Currently, workers pay FICA taxes on up to $142,800 of income–this is indexed yearly for inflation. The employee pays 6.2%, and the employer pays an additional 6.2% for a total of 12.4%. This tax funds the Social Security system. There is a proposal to reinstate the tax for people who earn over $400,000 a year. High wage-earners would again begin paying 6.2%, and self-employed people would pay both halves for a total of 12.4% on income over $400,000.
President Biden has proposed adjusting the current top tax rate (37%) back to the pre-Tax Cuts and Jobs Act rate of 39.6%.
The estate tax exemption has fluctuated over the past several years. Currently, you can have $11.7 million in an estate before facing any estate taxation. President Biden’s tax plan proposes reducing the exemption to $3.5 million. Reducing the exemption will significantly increase the number of people paying estate taxes. Look for different planning opportunities like gifting earlier on in retirement or using life insurance as an estate planning tool to account for this change.
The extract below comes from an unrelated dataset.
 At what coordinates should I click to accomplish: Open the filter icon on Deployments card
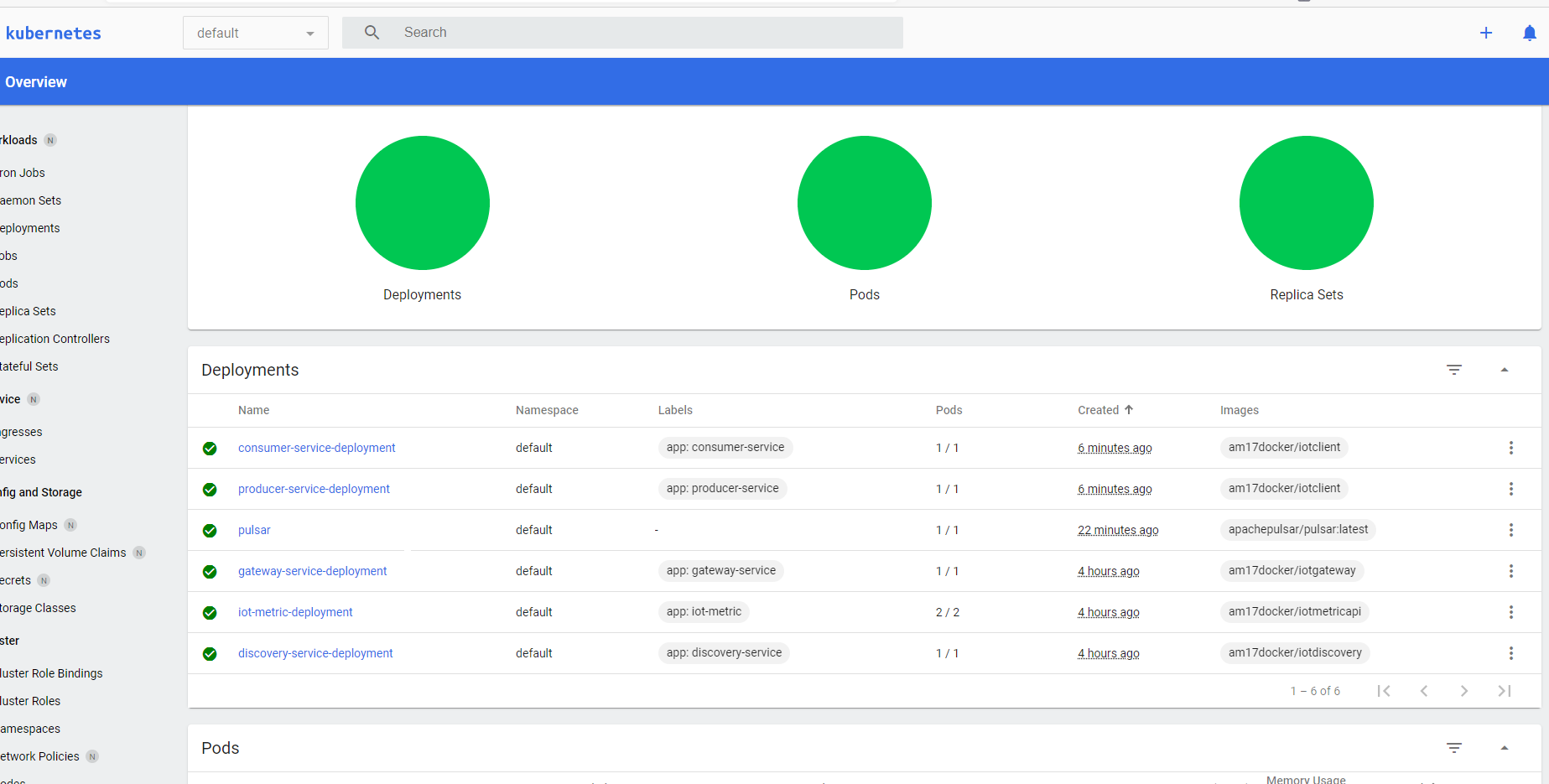[x=1453, y=369]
The “step-up in basis at death” provision applies to inherited portfolios. Currently, inheritors only pay tax on the difference between the date of death value and the value on the day they sell the assets. They pay very little in capital gains tax. President Biden has proposed eliminating the step-up in basis. This change could result in either immediate taxation of the difference between the basis and the value as of the date of death or a carryover basis. With a carryover basis, inheritors would retain the original purchase price of inherited assets as their new basis. Inheritors wouldn’t be taxed until they sold the asset, but they wouldn’t get the “step-up in basis” that allows them to sell the asset with very low taxation. Both of these situations would create natural planning imperatives. Rather than holding assets with the expectation of an eventual “step-up in basis,” you want to make sure to align the portfolio throughout retirement, avoiding the balancing game between holding an asset you wouldn’t otherwise keep with the hope of avoiding tax altogether.
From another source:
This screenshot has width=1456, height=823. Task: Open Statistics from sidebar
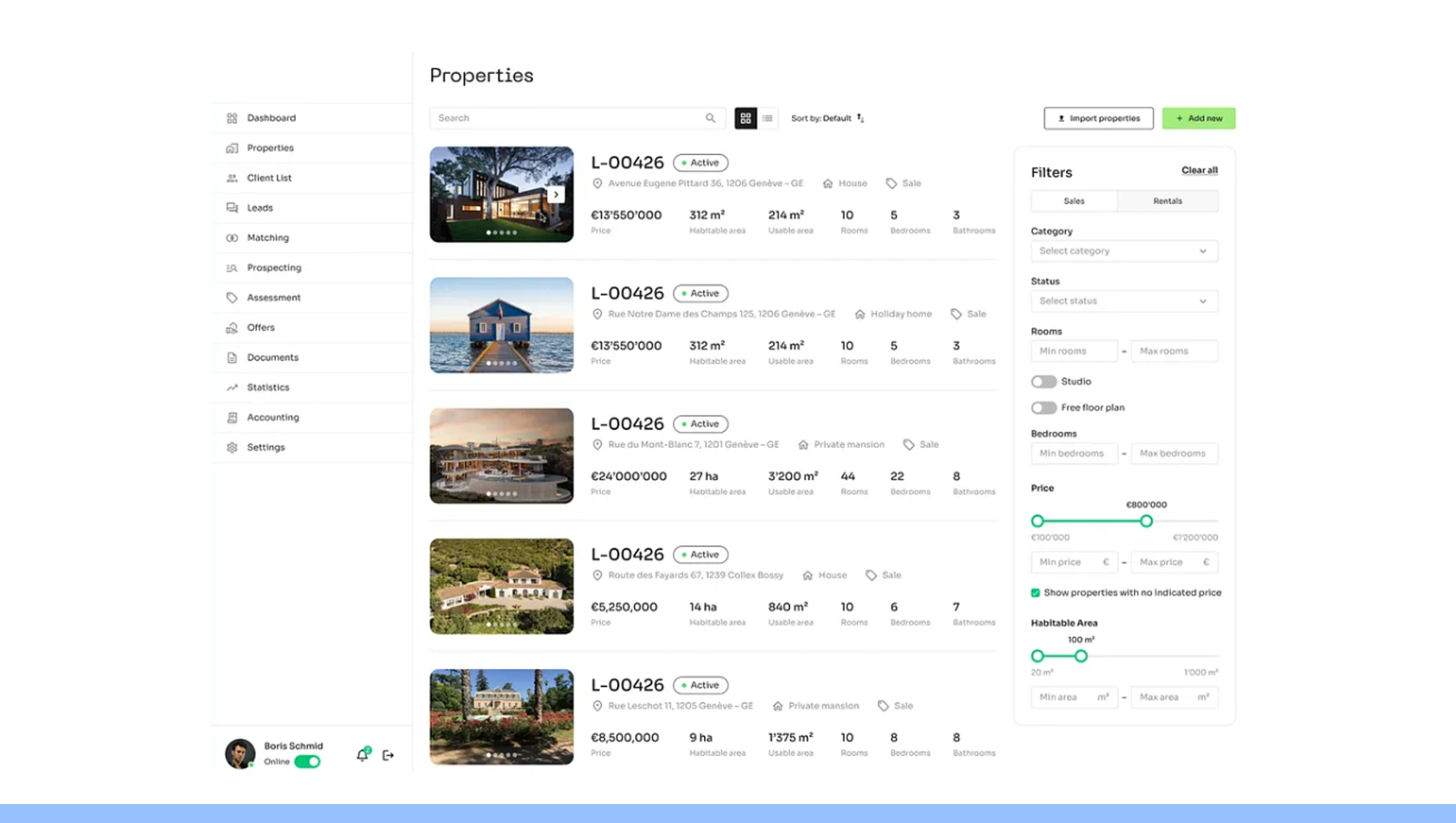tap(267, 388)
Converting funds from a traditional retirement account into a Roth IRA can be a tremendous tax-saving technique for clients who are in a low tax bracket currently. Advisors also might want to consider harvesting capital gains, not just capital losses. Sometimes it makes sense to harvest some capital gains and take advantage of a zero or a 15% tax bracket if it’s unlikely that those brackets will be available later on in retirement. The right financial technology can make planning for taxes in retirement more accessible than ever. Tax Clarity® is a financial planning software that allows you to view a client’s tax landscape throughout retirement. Use the software to quickly identify sub-optimal tax situations and show clients how to make retirement decisions in the most tax-efficient way. Calculate your client’s effective marginal tax rate and identify dangerous points where just one additional dollar of income can push clients into much higher effective marginal tax rates. Now is the time to take advantage of historically low tax rates before the laws change. Advisors need to educate clients and prospects about how these changes could impact their retirement strategy, take steps to adjust, and set a clear path forward.